::: Material for this task :::

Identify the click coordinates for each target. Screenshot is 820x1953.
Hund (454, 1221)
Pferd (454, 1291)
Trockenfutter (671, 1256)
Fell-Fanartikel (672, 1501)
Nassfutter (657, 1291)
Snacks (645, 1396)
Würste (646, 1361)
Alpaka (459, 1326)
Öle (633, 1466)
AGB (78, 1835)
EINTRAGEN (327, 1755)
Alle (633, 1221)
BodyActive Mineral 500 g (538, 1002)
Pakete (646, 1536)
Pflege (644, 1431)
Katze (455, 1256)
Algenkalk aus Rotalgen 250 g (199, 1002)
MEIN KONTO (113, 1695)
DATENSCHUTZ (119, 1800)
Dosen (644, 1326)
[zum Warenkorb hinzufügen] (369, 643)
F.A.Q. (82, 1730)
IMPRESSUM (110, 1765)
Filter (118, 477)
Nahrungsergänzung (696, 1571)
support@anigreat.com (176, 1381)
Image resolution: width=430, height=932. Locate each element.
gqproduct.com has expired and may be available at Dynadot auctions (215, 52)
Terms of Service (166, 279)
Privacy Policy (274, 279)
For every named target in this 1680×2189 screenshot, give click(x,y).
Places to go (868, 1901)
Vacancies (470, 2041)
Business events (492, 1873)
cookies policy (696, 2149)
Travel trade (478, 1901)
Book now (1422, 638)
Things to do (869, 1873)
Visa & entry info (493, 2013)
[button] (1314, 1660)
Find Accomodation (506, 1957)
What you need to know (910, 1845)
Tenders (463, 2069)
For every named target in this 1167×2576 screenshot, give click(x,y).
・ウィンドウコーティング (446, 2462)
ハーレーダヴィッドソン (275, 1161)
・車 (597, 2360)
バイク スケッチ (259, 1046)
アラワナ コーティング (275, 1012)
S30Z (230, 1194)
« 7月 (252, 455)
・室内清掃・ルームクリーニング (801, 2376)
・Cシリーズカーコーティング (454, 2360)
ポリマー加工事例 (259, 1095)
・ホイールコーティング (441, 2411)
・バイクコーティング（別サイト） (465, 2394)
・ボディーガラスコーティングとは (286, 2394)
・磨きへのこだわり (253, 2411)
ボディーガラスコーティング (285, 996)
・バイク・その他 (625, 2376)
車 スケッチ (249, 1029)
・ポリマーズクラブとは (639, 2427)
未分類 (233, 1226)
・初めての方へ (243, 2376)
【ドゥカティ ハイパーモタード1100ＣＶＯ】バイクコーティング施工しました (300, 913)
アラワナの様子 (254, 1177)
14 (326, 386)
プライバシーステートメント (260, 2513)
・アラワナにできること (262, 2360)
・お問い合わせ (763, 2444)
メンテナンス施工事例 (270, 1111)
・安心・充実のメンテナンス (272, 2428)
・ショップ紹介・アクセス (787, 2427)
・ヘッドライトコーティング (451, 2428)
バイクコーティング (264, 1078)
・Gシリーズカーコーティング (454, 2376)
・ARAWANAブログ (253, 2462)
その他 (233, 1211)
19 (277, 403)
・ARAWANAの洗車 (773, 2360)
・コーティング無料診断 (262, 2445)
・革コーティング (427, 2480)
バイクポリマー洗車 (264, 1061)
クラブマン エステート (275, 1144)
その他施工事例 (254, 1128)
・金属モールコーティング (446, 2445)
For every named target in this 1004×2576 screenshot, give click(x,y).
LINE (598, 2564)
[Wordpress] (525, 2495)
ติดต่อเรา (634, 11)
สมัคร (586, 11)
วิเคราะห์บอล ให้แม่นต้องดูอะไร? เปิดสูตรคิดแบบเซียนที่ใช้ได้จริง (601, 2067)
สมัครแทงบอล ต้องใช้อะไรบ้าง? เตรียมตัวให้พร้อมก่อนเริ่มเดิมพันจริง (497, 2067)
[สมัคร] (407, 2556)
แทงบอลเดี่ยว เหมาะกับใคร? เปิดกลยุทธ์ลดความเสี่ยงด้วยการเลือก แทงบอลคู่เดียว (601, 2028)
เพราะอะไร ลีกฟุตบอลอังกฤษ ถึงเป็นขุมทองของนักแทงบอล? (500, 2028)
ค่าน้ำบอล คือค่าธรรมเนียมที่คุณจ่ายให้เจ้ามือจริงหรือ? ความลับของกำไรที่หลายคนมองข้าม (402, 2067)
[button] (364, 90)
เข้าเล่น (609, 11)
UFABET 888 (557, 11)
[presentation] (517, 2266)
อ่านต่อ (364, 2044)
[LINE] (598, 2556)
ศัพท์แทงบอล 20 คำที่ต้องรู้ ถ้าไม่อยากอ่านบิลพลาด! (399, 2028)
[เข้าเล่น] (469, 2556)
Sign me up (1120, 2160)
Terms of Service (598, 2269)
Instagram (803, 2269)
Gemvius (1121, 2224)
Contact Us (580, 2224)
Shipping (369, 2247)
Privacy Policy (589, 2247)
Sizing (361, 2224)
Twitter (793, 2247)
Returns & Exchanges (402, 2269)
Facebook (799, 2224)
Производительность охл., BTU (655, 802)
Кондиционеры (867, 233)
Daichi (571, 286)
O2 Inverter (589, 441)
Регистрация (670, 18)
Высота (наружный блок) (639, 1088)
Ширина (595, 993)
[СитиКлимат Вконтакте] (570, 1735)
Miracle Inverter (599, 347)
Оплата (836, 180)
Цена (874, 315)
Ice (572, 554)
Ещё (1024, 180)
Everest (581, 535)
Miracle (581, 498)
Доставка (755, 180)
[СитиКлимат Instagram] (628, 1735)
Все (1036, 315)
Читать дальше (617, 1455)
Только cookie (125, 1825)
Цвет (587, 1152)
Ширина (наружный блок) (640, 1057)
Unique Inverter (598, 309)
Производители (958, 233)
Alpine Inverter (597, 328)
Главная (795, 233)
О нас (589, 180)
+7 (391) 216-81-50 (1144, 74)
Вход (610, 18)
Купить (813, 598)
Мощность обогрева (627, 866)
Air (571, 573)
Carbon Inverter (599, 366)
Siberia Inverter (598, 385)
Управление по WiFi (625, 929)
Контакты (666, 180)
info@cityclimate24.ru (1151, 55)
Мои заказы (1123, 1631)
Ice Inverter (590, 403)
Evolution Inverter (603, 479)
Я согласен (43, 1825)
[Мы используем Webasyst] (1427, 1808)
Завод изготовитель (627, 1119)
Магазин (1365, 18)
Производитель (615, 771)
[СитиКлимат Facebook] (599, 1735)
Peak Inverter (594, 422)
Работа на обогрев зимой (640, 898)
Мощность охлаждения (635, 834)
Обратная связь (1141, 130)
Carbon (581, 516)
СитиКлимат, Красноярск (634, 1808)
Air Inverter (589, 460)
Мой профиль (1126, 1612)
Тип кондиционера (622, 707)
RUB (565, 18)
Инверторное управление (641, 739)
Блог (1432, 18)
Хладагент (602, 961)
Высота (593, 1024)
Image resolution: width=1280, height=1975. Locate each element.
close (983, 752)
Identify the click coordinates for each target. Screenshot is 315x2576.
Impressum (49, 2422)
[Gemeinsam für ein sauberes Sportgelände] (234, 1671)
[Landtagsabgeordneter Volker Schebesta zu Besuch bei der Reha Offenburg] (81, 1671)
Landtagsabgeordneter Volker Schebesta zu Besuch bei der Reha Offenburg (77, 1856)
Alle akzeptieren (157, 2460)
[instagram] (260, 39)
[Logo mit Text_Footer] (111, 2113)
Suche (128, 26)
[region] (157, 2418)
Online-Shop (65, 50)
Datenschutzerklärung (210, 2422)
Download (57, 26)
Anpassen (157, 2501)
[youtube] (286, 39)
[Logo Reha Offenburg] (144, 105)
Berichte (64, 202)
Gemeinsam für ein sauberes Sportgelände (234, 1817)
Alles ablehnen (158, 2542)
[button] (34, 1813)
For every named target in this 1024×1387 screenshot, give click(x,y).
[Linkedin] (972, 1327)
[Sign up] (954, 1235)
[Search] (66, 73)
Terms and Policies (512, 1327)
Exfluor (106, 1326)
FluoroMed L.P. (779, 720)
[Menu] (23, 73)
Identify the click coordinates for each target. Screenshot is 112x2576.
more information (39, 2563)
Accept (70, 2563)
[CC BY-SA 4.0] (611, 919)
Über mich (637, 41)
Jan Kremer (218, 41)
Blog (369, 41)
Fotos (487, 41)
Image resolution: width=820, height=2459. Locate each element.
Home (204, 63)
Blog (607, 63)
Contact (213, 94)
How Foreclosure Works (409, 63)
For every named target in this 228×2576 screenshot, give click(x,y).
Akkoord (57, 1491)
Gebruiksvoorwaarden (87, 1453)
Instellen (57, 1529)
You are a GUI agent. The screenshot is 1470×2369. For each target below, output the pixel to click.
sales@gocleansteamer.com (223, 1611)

:::

* _What the task requires_
Each line in the data that holds the string "Sportgelände" should be found and copied.

* _Result for this task_
[Gemeinsam für ein sauberes Sportgelände] (234, 1671)
Gemeinsam für ein sauberes Sportgelände (234, 1817)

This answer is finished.